### Provided data:
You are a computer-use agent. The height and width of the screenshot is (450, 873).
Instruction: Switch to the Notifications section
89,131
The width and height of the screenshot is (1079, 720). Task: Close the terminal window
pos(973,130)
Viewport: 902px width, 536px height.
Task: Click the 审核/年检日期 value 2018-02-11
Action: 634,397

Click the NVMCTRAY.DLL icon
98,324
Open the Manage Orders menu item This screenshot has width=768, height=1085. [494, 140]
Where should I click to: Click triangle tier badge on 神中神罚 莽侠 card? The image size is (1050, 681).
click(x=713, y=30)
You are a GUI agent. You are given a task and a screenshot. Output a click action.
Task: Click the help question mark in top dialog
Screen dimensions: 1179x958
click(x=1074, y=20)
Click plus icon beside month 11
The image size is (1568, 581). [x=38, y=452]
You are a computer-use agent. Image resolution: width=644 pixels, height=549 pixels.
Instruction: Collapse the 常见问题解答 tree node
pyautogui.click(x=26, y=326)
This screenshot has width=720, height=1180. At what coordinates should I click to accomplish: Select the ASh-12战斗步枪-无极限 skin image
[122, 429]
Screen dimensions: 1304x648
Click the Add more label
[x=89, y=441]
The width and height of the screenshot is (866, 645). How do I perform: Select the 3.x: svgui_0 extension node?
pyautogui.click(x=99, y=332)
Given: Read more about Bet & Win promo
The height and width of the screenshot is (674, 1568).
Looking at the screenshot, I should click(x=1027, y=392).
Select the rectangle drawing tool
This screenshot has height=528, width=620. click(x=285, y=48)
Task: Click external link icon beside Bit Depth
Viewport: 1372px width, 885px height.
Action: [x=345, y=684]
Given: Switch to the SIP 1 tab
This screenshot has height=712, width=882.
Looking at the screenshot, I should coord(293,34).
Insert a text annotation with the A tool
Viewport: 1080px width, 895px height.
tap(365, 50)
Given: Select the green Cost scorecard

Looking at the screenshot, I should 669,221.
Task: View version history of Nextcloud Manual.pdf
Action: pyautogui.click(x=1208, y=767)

### Required action:
Look over the records above and filter for each line with the word "computer".

### Exercise result:
You are a computer-use agent. The height and width of the screenshot is (450, 873).
You are a computer-use agent. Image resolution: width=644 pixels, height=549 pixels.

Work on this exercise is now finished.